Une Française de 106 ans résidant dans un EHPAD des Yvelines a été testée positive au Covid-19 le 15 avril 2020. Malgré des symptômes inquiétants (fatigue, fièvre), la centenaire a réussi à combattre le virus sans être hospitalisée. Elle est désormais en bonne santé, et son état est jugé stable par les médecins (cf. Le Parisien).

Une Belge âgée de 106 ans vivant à Woluwé-St-Lambert fut testée positive au Covid-19 début mai 2020 et a vaincu la maladie. Elle se porte aujourd’hui comme un charme (cf. RTBF).

Une Britannique de 106 ans hospitalisée à l'hôpital de Birmingham a guéri de la Covid-19 en mai 2020. Elle s'est battue pendant trois semaines contre la maladie.

Une Espagnole de 107 ans vivant dans une résidence pour personnes âgées à Cadix, en Andalousie a guéri de la maladie. En 1918, elle avait contracté la grippe espagnole (cf. La Vanguardia).

Une femme de 113 ans, Maria Branyas, présentée comme la doyenne d'Espagne a guéri de la maladie. Elle avait contracté la Covid-19 sous une forme bénigne au mois d'avril 2020, dans la maison de retraite où elle vit depuis vingt ans, dans la ville d'Olot, en Catalogne. Les symptômes furent discrets, limités à une infection urinaire et un peu de fièvre.
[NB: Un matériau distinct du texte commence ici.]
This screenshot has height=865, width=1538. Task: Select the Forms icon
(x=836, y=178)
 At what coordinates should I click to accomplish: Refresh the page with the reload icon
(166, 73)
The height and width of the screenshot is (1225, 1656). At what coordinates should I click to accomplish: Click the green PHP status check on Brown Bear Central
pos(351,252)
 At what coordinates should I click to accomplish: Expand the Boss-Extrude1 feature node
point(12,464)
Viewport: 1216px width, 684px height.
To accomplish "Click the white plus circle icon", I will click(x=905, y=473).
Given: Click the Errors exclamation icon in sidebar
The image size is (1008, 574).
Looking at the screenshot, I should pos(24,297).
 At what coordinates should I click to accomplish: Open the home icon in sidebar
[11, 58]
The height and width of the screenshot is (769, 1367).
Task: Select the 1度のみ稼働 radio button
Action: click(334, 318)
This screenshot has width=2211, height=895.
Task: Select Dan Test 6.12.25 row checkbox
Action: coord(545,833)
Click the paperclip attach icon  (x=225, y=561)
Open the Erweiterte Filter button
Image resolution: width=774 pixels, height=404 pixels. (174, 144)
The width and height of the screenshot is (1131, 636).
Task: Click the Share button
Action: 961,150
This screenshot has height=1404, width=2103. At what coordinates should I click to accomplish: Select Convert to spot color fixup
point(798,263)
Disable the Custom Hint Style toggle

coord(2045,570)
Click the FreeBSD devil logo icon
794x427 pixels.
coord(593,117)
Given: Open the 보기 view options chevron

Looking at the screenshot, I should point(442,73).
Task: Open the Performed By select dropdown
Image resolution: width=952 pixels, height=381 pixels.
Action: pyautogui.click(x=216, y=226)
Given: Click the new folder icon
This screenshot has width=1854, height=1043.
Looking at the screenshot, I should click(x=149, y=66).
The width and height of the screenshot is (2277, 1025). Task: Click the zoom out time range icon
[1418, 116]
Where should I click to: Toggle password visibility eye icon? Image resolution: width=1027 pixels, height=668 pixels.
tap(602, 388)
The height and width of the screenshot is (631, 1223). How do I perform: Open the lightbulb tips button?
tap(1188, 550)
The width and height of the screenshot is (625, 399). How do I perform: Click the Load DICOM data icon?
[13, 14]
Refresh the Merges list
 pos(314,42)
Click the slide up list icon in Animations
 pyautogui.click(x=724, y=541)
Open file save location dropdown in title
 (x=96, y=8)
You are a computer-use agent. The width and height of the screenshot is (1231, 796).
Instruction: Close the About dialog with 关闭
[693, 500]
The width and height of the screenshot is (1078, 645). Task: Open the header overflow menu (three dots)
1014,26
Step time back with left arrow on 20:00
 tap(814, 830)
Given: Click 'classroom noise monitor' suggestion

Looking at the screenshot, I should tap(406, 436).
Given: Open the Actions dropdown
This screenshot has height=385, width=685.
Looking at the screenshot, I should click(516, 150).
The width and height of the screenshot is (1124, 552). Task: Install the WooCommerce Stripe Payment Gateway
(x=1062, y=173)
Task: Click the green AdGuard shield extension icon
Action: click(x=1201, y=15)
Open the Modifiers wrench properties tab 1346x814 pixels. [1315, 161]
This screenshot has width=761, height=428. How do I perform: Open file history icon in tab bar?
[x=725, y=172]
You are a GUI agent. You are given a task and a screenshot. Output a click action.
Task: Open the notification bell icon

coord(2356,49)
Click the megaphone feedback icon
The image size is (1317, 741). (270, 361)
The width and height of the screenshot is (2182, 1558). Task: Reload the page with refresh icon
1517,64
Selon la responsable de communication, "Maintenant, elle se sent bien, et elle a passé la semaine dernière un test dont le résultat a été négatif". Par sécurité, la centenaire est restée confinée plusieurs semaines dans sa chambre de la Résidence Santa Maria del Tura (cf. Nius Diaro, RTBF).

Une femme de 117 ans, Soeur André, la doyenne d'Europe qui connut la pandémie de grippe espagnole de 1918 et les deux guerres mondiales, a vaincu la Covid-19. Résidant dans un EHPAD à Toulon, en France, elle fut contaminée par le Covid-19 en janvier 2021, l'institut étant au coeur d'un cluster comptabilisant 81 cas positifs et une dizaine de décès. Se sentant fatiguée, Soeur André est restée couchée et fut confinée. Selon David Tavella, le chargé de communication de l'EHPAD Sainte-Catherine-Labouré, ce cluster éprouva tout le monde. Confinée, "elle a vécu un triple enfermement: dans son fauteuil roulant, dans sa chambre et sans visite [...]. Alors son anniversaire, ça nous revigore, on va s'en servir pour redonner la vie". Pour fêter sa guérison, le cuisinier de l'établissement prépara un repas à la hauteur de l'évènement : Porto, foie gras, filet de chapon aux cèpes et bien sûr une omelette norvégienne, le dessert préféré de Soeur André (cf. Le Point).

On rapporte également d'autres cas de personnes âgées d'au moins 90 ans qui ont vaincu la maladie.

Pour ne pas alourdir cet article, nous décrirons séparément les séquelles de la Covid-19.